◆ **Stated task 1**: In the forum thread, how much did the first poster pay for the show?

◆ **Extract**:
- - -

To the poster who talked about lapsed wrestling fans returning you are absolutely correct. I grew sick of WWE years ago but I didn't want to watch some rinky dink indie garbage either. I was debating until the preshow. When I saw the presentation I knew this was the real deal. So I forked over the $50 and it was worth every penny.

There's an untapped market of men in their 20's and 30's with disposable income. UFC and Boxing prove that. Some deadbeats will always make excuses to illegally stream (while complaining about WWE's monopoly and trash product) but the rest of us will pay good money for good shows. I would not mind paying $50 every other month for a show like this.


----------



## Soul Rex (Nov 26, 2017)

What the fuck is this actually true?

For my understatement, this is a number that goes beyond ridiculous for a first show of any company.


----------



## The Wood (Nov 7, 2003)

They seem to be doing above expected metrics in many fields, but I thought the Meltzer line was that they were four times as popular on Google trends? I don't know if that translates to PPV buys, per se. I'd love it if that were the case.


----------



## Miss Sally (Jul 14, 2014)

If this is accurate just for the US, then that's crazy!

Wonder what world wide was like?


----------



## patpat (Feb 17, 2019)

- - -

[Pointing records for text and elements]

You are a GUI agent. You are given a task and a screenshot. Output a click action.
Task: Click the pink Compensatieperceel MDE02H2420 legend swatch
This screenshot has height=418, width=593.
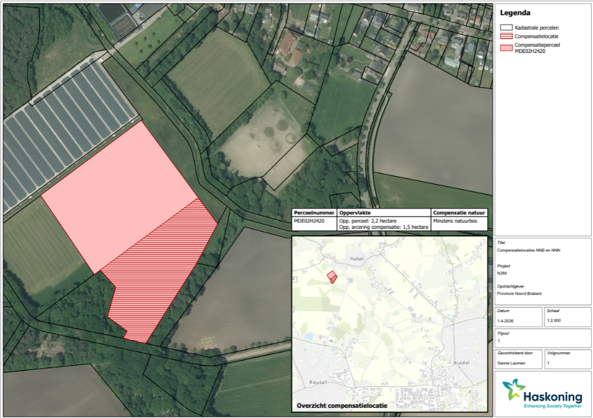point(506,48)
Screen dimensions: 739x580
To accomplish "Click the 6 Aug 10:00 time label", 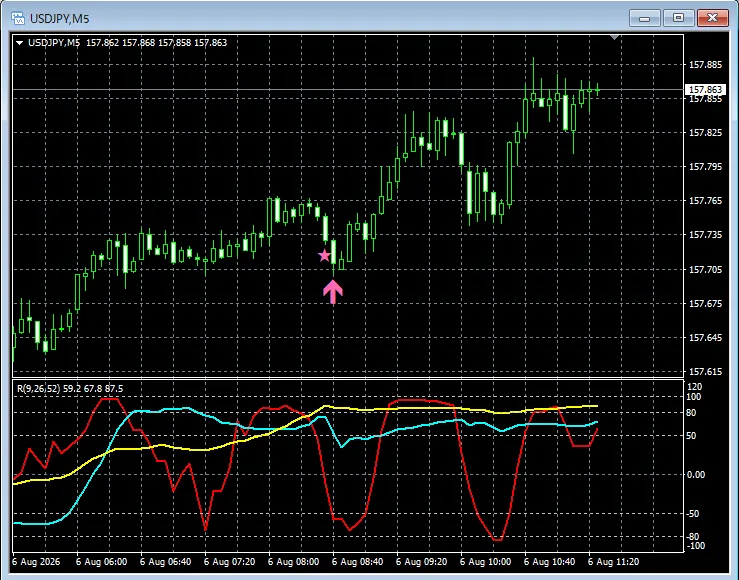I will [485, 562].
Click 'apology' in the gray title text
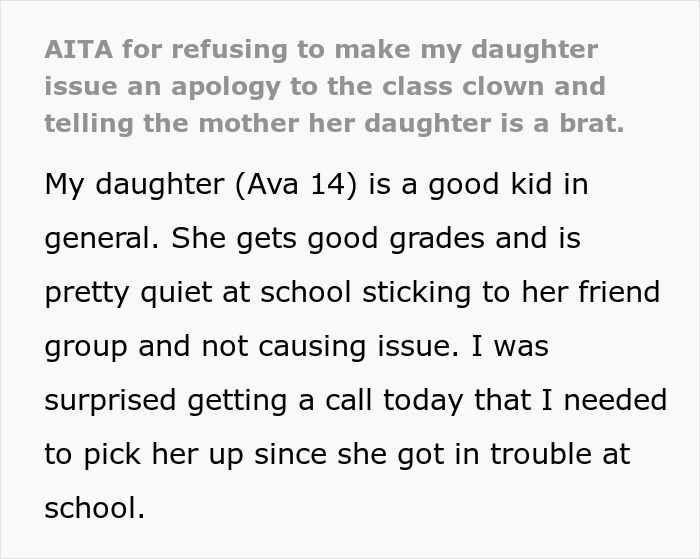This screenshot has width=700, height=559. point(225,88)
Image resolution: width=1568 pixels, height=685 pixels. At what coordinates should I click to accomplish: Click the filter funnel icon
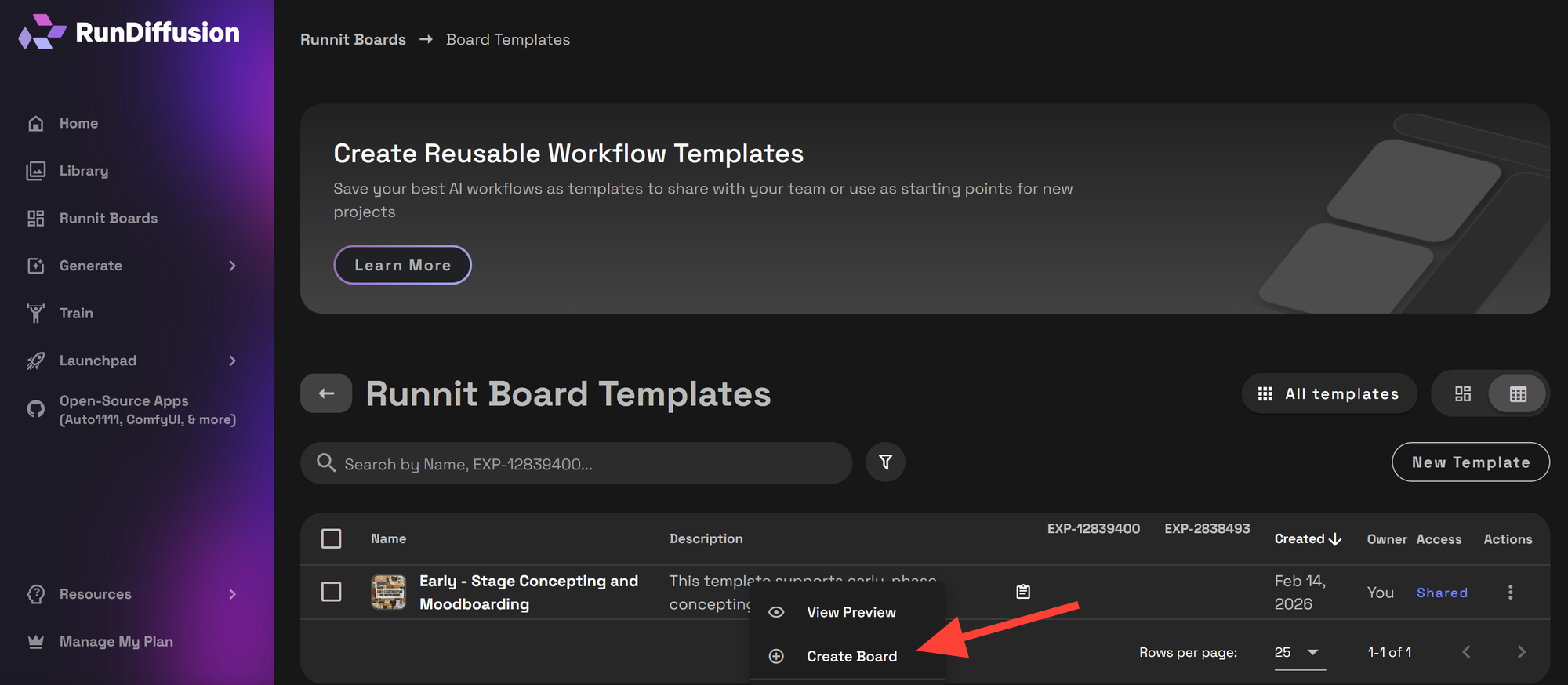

- - -

◆ **Stated task 2**: Reproduce the listing word for word, starting with the line that contains "Click 'apology' in the gray title text" and going on through the end of the listing, and leave the pictures out.

◆ **Correct result 1**: $50

◆ **Correct result 2**:
Click 'apology' in the gray title text
This screenshot has width=700, height=559. point(225,88)
Image resolution: width=1568 pixels, height=685 pixels. At what coordinates should I click to accomplish: Click the filter funnel icon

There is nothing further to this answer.